◆ Document segment
Begin
Draft Taxation Determination

TD 2004/D82

Income tax: will Part IVA of the Income Tax Assessment Act 1936 always apply if a business (including a personal services business) pays superannuation contributions that are considerably in excess of the value of the services provided by the employee?

  • Please note that the PDF version is the authorised version of this draft ruling.
    This document has been finalised by TD 2005/29.

FOI status:

draft only - for comment

Preamble

This document is a draft for industry and professional comment. As such, it represents the preliminary, though considered views of the Australian Taxation Office. This draft may not be relied on by taxpayers and practitioners as it is not a ruling for the purposes of Part IVAAA of the Taxation Administration Act 1953. It is only final Taxation Determinations that represent authoritative statements by the Australian Taxation Office.

1. No. The application of Part IVA to a particular scheme depends on the particular facts and circumstances of the case. However, in light of the AAT's decision in Ryan v Commissioner of Taxation [2004] AATA 753 (Ryan's case), the ATO accepts that, absent unusual features (and subject to the qualification that follows), Part IVA will not apply to a case where a company or trust conducting a personal services business (as defined in Division 87 of the Income Tax Assessment Act 1997) pays genuine superannuation contributions up to the age-based limits to a complying superannuation fund in respect of the associate of the main service provider. The qualification referred to above is that the provision of personal services through the entity must be commercially justified (for example, because the relevant service acquirers will not contract with individuals but with entities only). (If the use of the entity is not commercially justified, it would be necessary to consider factors such as those considered in Tupicoff v. Federal Commissioner of Taxation (1984) 15 ATR 1262; 84 ATC 4851, Egan v. Federal Commissioner of Taxation (2001) 47 ATR 1180; 2001 ATC 2185 and Federal Commissioner of Taxation v. Mochkin (2003) 52 ATR 198; 2003 ATC 4272.)
End
◆ Provided data
Begin
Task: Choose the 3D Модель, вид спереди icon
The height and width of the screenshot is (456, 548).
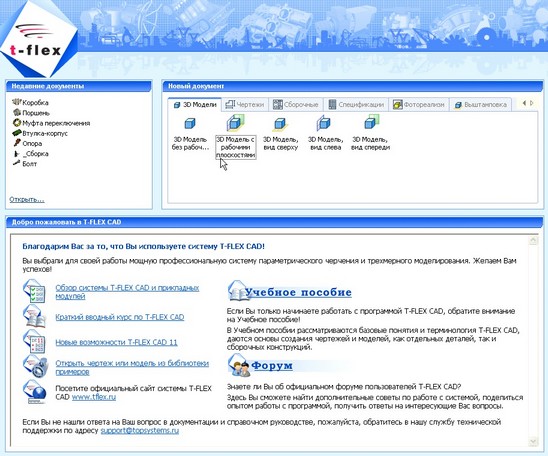Action: (x=371, y=123)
End
◆ Exercise instructions
- 1) Reproduce everything in the draft determination from "TD 2004/D82" down to "by the Australian Taxation Office.".
- 2) In the draft determination, which document finalized this draft?
- 3) Pick up the draft determination on Part IVA and superannuation contributions after its last sentence and keep writing.

◆ Per-task answers
- 1)
TD 2004/D82

Income tax: will Part IVA of the Income Tax Assessment Act 1936 always apply if a business (including a personal services business) pays superannuation contributions that are considerably in excess of the value of the services provided by the employee?

  • Please note that the PDF version is the authorised version of this draft ruling.
    This document has been finalised by TD 2005/29.

FOI status:

draft only - for comment

Preamble

This document is a draft for industry and professional comment. As such, it represents the preliminary, though considered views of the Australian Taxation Office. This draft may not be relied on by taxpayers and practitioners as it is not a ruling for the purposes of Part IVAAA of the Taxation Administration Act 1953. It is only final Taxation Determinations that represent authoritative statements by the Australian Taxation Office.

- 2) TD 2005/29

- 3)
2. Ryan's case is an example of a situation where a personal services business paid superannuation contributions in excess of the value of the services provided by the employee in circumstances where the AAT held that Part IVA did not apply.

3. The case was an alienation of personal services income (income splitting) case involving the provision of the taxpayer's personal services as a computer consultant through a company that he and his wife controlled. The company conducted a personal services business and therefore was not subject to the alienation of personal services income measures in Part 2-42 of the Income Tax Assessment Act 1997. The company paid the taxpayer's wife a small salary for her secretarial assistance but made large superannuation contributions on her behalf. Those contributions exceeded the value of her work for the company but were within the age-based limits prescribed in subsection 82AAC(2) of the ITAA 1936. The ATO argued that section 177F of the ITAA 1936 allowed the Commissioner to include the amount of the excess contributions in the taxpayer's assessable income.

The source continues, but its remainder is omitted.